Just got back (near midnight at this point) from several of hours of driving around the main streets in Vancouver. Don’t ask. Clearly an act of insanity, but the point is that I’ve been on the road for several hours since the snow started falling around 5 p.m.
The streets were and are at the worst ever, since there now seems to be a layer of very rough and patchy compacted ice on all the main arteries. It stays even after the ploughs go by, which I don’t understand since the main streets throughout Vancouver and Burnaby were generally really good the last three weeks, even if everything else still looked like a 19th-century Siberian village.
I’d love to know what the scene was like in the various engineering departments tonight, since my understanding is they were all preparing for flooding after the weather forecasts said rain and +7 degrees. (Speaking of which, why is everyone dumping on the snow-ploughing efforts around the city? What about those meteorologists who keep predicting rain and then are off by several degrees?) It must have been a fun job, calling everyone to start ploughing again.
And it doesn’t seem to be doing much good, as I said. Just when it looked like the end was in sight, too. I actually spotted a plough on a side street, in Strathcona, clearing Keefer but leaving huge piles of slushy snow to the side where the cars were parked and even blocking streets feeding into Keefer. You can’t win.
Anyway, as I said in my headline, if there isn’t enough rain overnight to melt those rough patches, it’ll be a disaster in the morning. They make driving very erratic, since your wheels will sometimes catch bare pavement but sometimes not. As well, even though I’ve been able to make it up my sidestreet the last 24 days or whatever, I no longer can. There’s so much snow that by the time I get halfway up, I’ve ploughed myself a little snow barrier that prevents me from going any further. So here’s hoping for some rain between now and 7 tomorrow morning.
For all of you who are wondering what the city of Vancouver’s post-mortem on this is likely to be, I’ve been told that, yes, there will be a review by the engineering department, which happens any time there’s a major engineering event (floods, trees down, etc.) but no, there won’t be a Royal Commission or a Blue Ribbon Panel to analyze the problem. (My snide wording, not theirs.)
One more thought on the snow situation from the irrepressible Jonathan Baker, former city councillor, former planner, now a lawyer who handles a lot of legal cases involving cities. He has a long, long memory and this is what he reminded me of in a message today.
I know that everybody at City Hall writes reports and nobody reads them, but it would be interesting to dig out a report that had been prepared by the City Engineer, Bill Curtis, back in the early seventies. The City Engineers had prepared a graph of snow fall going back as far as records allowed and showed that snow cycles occurred with sine wave regularity over twelve year intervals.

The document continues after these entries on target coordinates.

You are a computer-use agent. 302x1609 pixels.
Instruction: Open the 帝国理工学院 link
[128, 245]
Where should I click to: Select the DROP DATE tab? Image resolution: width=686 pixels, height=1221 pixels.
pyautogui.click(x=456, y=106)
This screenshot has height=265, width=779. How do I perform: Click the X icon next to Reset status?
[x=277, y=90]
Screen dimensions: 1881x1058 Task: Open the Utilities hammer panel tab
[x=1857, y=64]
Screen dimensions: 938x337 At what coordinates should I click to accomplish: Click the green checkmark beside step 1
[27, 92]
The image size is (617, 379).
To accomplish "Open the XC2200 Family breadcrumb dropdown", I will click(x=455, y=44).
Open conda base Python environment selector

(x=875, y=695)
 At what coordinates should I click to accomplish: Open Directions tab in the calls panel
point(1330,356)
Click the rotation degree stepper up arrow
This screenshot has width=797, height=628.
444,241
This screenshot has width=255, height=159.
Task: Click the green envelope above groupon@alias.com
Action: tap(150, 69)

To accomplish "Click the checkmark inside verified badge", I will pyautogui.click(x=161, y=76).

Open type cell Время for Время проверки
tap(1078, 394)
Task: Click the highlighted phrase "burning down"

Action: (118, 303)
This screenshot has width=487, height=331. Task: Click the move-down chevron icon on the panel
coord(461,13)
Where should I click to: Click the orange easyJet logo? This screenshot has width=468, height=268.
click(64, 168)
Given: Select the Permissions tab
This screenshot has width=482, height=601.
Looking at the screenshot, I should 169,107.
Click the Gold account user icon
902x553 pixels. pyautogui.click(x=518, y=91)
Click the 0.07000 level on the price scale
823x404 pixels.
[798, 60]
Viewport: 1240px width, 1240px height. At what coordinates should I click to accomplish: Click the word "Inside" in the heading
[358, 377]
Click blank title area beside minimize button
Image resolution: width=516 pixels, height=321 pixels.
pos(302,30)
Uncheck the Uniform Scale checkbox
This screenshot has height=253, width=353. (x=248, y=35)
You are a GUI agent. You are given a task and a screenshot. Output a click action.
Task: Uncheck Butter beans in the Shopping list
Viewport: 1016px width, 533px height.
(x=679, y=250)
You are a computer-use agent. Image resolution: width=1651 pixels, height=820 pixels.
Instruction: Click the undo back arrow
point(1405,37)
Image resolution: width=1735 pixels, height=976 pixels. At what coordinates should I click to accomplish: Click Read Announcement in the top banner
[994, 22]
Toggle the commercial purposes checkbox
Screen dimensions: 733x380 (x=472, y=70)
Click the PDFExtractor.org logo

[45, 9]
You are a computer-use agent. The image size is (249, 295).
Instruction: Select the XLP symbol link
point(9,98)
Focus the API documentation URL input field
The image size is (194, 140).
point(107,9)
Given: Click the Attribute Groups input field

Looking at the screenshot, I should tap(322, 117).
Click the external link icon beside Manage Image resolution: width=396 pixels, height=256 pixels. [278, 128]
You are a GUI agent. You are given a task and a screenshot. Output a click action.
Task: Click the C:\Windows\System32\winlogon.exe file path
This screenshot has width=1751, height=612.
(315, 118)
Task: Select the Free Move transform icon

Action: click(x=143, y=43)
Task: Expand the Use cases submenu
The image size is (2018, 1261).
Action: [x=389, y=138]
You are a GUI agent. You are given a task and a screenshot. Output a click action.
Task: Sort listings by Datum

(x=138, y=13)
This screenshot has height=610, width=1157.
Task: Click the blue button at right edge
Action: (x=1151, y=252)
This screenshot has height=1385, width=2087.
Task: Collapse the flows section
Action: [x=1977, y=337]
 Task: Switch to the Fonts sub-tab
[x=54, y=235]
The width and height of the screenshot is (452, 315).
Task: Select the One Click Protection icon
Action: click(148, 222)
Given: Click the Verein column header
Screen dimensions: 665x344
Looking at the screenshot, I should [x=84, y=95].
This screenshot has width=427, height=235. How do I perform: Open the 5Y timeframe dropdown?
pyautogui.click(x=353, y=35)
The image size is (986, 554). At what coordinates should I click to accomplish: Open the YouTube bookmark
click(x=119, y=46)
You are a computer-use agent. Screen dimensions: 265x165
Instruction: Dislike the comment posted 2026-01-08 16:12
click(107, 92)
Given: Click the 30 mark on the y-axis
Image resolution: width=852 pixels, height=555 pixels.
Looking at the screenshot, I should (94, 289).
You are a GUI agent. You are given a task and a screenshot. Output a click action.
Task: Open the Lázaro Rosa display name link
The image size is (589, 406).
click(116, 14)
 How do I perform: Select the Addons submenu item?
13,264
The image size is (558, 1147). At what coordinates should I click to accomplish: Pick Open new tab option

Curtis, who was one of the most brilliant people and certainly the best civil servant I ever met, accordingly timed the sale and acquisition of equipment based on the cycle and over that particular period proved to be right. That was a time when it was a considered a certainty that global cooling was the thing of the f uture and it would not surprise me if City Hall, with its global warming plan may have ignored climate cycles and discounted the likelihood that old fashioned snow falls like this one would ever occur.